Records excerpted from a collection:
+===+

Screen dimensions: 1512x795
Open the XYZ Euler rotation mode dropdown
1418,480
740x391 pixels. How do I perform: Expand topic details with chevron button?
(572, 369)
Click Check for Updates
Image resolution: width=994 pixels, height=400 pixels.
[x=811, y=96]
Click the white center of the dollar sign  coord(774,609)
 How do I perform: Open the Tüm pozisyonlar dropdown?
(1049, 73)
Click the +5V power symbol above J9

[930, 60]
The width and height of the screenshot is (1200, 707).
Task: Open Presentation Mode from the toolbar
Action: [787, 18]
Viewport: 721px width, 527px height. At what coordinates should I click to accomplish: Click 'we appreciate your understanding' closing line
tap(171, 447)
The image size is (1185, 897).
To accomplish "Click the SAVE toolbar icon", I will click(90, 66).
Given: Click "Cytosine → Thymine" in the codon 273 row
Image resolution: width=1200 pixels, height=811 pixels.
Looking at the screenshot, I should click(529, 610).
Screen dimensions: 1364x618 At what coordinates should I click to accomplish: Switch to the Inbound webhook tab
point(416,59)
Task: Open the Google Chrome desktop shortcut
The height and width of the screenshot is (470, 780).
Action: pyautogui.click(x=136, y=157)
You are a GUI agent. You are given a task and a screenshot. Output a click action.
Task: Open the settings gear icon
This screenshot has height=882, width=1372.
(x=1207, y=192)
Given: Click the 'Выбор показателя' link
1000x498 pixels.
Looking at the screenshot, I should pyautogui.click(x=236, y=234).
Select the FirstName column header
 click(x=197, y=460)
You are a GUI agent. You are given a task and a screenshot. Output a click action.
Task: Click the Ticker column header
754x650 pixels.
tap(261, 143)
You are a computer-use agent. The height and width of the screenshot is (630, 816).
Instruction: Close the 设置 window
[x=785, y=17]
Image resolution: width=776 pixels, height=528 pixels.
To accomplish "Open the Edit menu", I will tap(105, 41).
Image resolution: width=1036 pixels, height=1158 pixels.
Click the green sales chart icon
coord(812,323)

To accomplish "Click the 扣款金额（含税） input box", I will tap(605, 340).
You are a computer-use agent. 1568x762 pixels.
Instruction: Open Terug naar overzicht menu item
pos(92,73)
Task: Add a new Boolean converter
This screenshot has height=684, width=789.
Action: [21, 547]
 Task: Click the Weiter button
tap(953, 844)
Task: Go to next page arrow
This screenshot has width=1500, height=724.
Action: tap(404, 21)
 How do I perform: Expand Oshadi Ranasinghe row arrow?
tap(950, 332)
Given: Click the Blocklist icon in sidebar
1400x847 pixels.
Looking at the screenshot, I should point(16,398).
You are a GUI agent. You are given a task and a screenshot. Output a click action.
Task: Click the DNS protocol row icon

+===+

## WHAT YOU ARE ASKED TO DO
Would you repeat the records above without any changes?

## SOLVED EXERCISE
Screen dimensions: 1512x795
Open the XYZ Euler rotation mode dropdown
1418,480
740x391 pixels. How do I perform: Expand topic details with chevron button?
(572, 369)
Click Check for Updates
Image resolution: width=994 pixels, height=400 pixels.
[x=811, y=96]
Click the white center of the dollar sign  coord(774,609)
 How do I perform: Open the Tüm pozisyonlar dropdown?
(1049, 73)
Click the +5V power symbol above J9

[930, 60]
The width and height of the screenshot is (1200, 707).
Task: Open Presentation Mode from the toolbar
Action: [787, 18]
Viewport: 721px width, 527px height. At what coordinates should I click to accomplish: Click 'we appreciate your understanding' closing line
tap(171, 447)
The image size is (1185, 897).
To accomplish "Click the SAVE toolbar icon", I will click(90, 66).
Given: Click "Cytosine → Thymine" in the codon 273 row
Image resolution: width=1200 pixels, height=811 pixels.
Looking at the screenshot, I should click(529, 610).
Screen dimensions: 1364x618 At what coordinates should I click to accomplish: Switch to the Inbound webhook tab
point(416,59)
Task: Open the Google Chrome desktop shortcut
The height and width of the screenshot is (470, 780).
Action: pyautogui.click(x=136, y=157)
You are a GUI agent. You are given a task and a screenshot. Output a click action.
Task: Open the settings gear icon
This screenshot has height=882, width=1372.
(x=1207, y=192)
Given: Click the 'Выбор показателя' link
1000x498 pixels.
Looking at the screenshot, I should pyautogui.click(x=236, y=234).
Select the FirstName column header
 click(x=197, y=460)
You are a GUI agent. You are given a task and a screenshot. Output a click action.
Task: Click the Ticker column header
754x650 pixels.
tap(261, 143)
You are a computer-use agent. The height and width of the screenshot is (630, 816).
Instruction: Close the 设置 window
[x=785, y=17]
Image resolution: width=776 pixels, height=528 pixels.
To accomplish "Open the Edit menu", I will tap(105, 41).
Image resolution: width=1036 pixels, height=1158 pixels.
Click the green sales chart icon
coord(812,323)

To accomplish "Click the 扣款金额（含税） input box", I will tap(605, 340).
You are a computer-use agent. 1568x762 pixels.
Instruction: Open Terug naar overzicht menu item
pos(92,73)
Task: Add a new Boolean converter
This screenshot has height=684, width=789.
Action: [21, 547]
 Task: Click the Weiter button
tap(953, 844)
Task: Go to next page arrow
This screenshot has width=1500, height=724.
Action: tap(404, 21)
 How do I perform: Expand Oshadi Ranasinghe row arrow?
tap(950, 332)
Given: Click the Blocklist icon in sidebar
1400x847 pixels.
Looking at the screenshot, I should point(16,398).
You are a GUI agent. You are given a task and a screenshot. Output a click action.
Task: Click the DNS protocol row icon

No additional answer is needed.